When Roe v. Wade was overturned, Michigan fell back to an abortion ban from 1931. Governor Gretchen Whitmer filed a lawsuit against that law and we await a decision. In the meantime, voters may circumvent that law altogether by passing Prop 3.
“The fact of the matter is when the Dobbs decision leak, Republicans could have adopted a position that enjoyed wide support. One that was a clear majority position,” said Adrian Hemond, Democratic strategist and founder of Grassroots Midwest. “Pick a number. It could be 15 weeks, could be 18 weeks. The number doesn’t actually matter, add a broad list of exceptions and that’s like a 65% proposition with the American public.”
The ballot proposal would give every individual the fundamental right to reproductive freedom and the right to all decisions concerning pregnancy. A very broad proposal.
“You can’t have every circumstance within a constitutional amendment. A constitutional amendment is supposed to set out the broad parameters, and here at declares that there’s a right of reproductive freedom,” said Michael McDaniel, constitutional law professor at WMU Cooley Law School.
“Voters don’t want to get suckered. They don’t like that and they might look at this the more they hear 40 laws may be removed,” said Sellek. “This might end up in the courts for a decade.”
“A small group of attorneys drafted this ballot proposal, and it looks very likely to pass,” said Hemond. “What we have to look forward to, after this, is years and years of litigation.”
The broad language allows for a lot of interpretation. That means the details of the abortion standards will be ironed out in the legislature or the courts. Opponents say while broad, the language is plain and cannot be changed.
“We have to look at the language to see what is possible and I don’t think that it’s extreme or inaccurate to talk about what could happen,” said Kimberly Hill Knott, a member of Democrats Against Prop ., “Regardless of how extreme it sounds.
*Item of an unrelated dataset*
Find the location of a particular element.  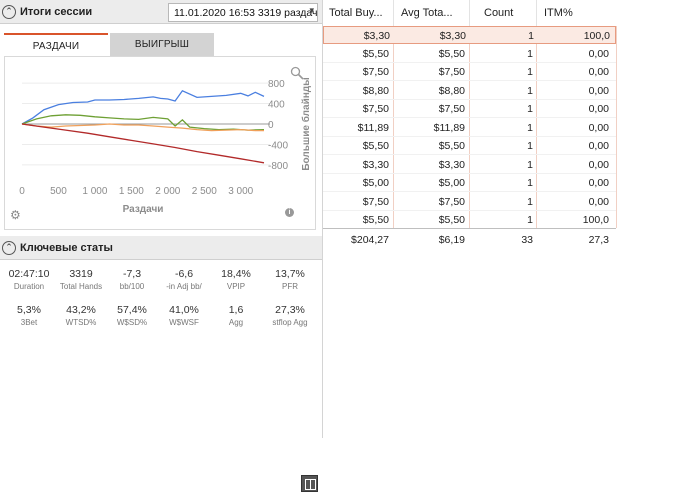

column-header-itm: ITM% is located at coordinates (558, 13).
It may not happen, but it could happen.”
Like parental control; could a minor get an abortion without parental consent?
“Parents have always had the ability and are expected to give consent for medical procedures of any child under the age of 18,” said McDaniel.
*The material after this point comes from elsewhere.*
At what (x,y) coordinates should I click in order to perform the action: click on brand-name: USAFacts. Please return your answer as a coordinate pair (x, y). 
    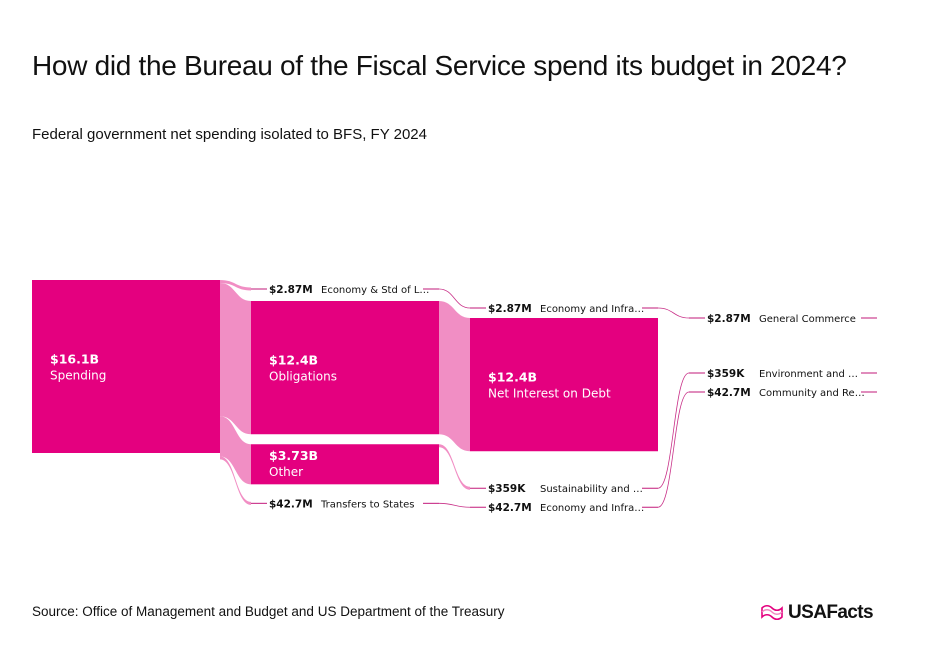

“But that’s not what the proposal says. It says every individual shall have this right,” said John Bursch, VP of Appellate Advocacy at Alliance Defending Freedom. “The response from the other side will be that during Roe v. Wade and Casey, there was still parental consent. But that’s because that was judge-made law and judges could create exceptions to that. That phrase ‘every individual’ doesn’t appear anywhere else in the Michigan Constitution or the U.S. Constitution.”
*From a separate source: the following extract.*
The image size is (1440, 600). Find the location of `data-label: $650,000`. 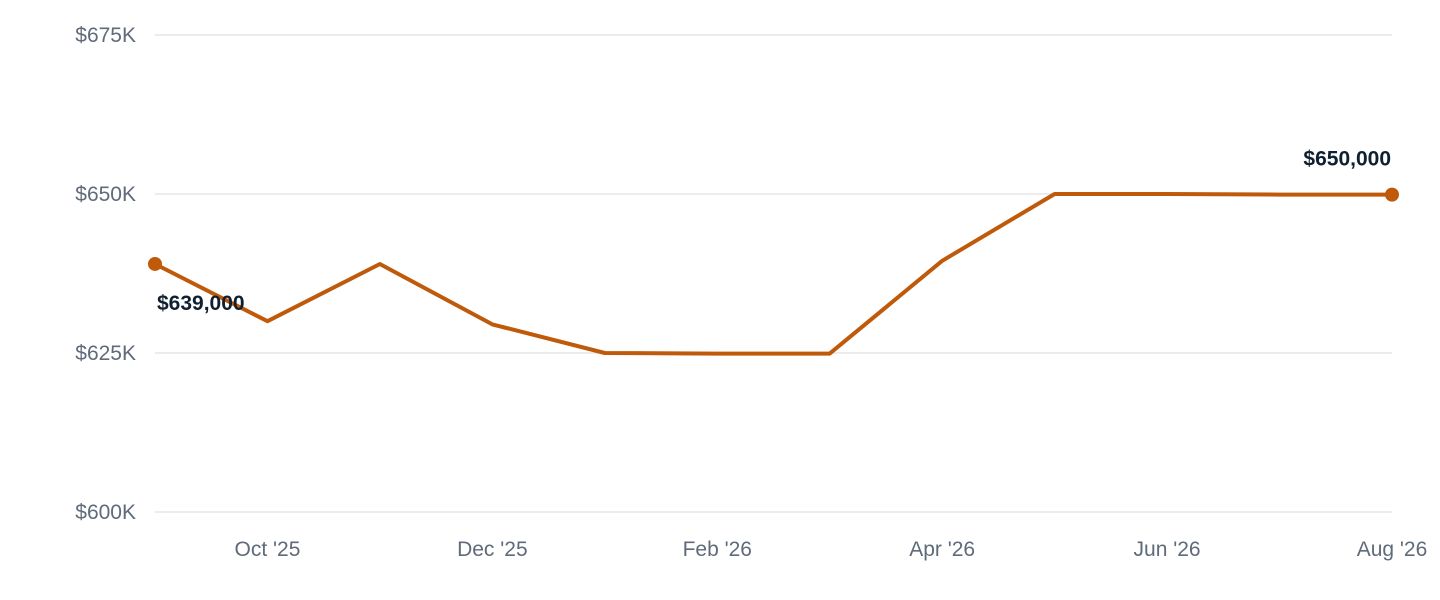

data-label: $650,000 is located at coordinates (1347, 160).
Bursch is the former solicitor general for Michigan. He says this language is iron clad and would allow abortions up to nine months.
McDaniel is a constitutional law professor and the language allows states to create limits based on viability.
“In the very next sentence, this proposal says at the point of fetal viability the state can regulate,” Said McDaniel. “It doesn’t talk about strict scrutiny at that point so you have a right, and almost unfettered right, to reproductive freedom prior to fetal viability. This proposal acknowledges that and it will be in the constitution. Post fetal viability is when the state can regulate for the life of the fetus.”
Bursch counters again saying that is true but there are exemptions for mental health needs of the mother.
“As long as she tells the abortionist that ‘I’m anxious and nervous about having this child, I think I made a mistake,’ the abortionist can check a box and then she can have the abortion,” said Bursch.
Interpretation of the law by lawyers and judges for the next decade will be the ultimate voice in the matter but voters must interpret the proposal themselves, this week.
“They should go read the words of the actual proposal,” Said Bursch. “There’s going to be a 100-word summary on the ballot that doesn’t have anything to do with the words that are on the actual proposal.”
“I want voters to read it,” said McDaniel, “Read it pretty carefully and ignore all the stuff.”